Work request: Pick out every line of the entries below where "will" occurs, and copy those lines.

Data to examine:
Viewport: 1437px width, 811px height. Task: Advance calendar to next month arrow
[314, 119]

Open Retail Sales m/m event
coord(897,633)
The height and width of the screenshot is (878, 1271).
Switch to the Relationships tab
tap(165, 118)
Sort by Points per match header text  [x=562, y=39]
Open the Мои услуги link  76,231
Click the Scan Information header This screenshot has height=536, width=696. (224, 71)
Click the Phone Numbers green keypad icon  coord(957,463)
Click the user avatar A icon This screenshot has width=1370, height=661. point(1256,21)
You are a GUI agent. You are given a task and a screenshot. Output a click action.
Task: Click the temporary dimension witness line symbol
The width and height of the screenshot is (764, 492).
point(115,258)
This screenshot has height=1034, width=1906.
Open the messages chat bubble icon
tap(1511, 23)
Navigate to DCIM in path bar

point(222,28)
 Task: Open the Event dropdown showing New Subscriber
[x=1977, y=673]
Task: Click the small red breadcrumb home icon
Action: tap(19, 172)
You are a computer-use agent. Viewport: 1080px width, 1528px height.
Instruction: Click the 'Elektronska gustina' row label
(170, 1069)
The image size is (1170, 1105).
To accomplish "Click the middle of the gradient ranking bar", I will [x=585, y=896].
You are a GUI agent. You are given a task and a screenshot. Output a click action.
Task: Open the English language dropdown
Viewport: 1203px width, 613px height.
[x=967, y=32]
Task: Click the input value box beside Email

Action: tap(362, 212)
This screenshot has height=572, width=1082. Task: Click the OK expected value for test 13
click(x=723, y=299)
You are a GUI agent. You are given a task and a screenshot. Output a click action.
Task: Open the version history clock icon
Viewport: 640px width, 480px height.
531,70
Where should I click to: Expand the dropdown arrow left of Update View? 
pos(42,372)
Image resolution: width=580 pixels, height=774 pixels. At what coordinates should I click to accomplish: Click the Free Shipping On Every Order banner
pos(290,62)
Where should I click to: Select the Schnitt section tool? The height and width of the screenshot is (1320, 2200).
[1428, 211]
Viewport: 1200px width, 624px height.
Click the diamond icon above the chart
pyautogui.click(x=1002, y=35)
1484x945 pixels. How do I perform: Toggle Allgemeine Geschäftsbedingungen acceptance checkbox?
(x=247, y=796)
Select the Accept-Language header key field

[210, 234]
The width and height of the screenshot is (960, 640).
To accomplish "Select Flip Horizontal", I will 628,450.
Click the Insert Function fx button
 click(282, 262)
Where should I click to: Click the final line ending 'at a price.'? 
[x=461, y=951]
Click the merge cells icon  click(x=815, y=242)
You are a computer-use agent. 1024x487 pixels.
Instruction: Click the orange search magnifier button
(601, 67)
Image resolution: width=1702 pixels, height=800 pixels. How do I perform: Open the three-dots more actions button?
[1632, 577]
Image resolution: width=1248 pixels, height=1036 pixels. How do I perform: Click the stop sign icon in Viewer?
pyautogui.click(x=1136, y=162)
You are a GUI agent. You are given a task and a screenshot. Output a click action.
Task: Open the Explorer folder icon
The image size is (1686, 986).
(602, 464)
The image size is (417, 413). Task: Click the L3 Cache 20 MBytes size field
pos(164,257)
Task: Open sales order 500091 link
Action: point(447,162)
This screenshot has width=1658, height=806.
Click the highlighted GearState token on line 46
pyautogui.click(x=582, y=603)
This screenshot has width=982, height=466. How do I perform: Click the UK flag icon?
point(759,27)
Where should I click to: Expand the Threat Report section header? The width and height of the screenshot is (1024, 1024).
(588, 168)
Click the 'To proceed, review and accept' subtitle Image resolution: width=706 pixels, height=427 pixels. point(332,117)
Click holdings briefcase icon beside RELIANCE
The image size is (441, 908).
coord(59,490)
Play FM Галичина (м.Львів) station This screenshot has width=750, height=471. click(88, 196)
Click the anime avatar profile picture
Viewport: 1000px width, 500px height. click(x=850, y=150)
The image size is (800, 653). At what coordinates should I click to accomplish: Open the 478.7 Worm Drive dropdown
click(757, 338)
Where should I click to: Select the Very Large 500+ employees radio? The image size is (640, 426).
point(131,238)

Written reply:
To accomplish "Click the middle of the gradient ranking bar", I will [x=585, y=896].
To accomplish "Select Flip Horizontal", I will 628,450.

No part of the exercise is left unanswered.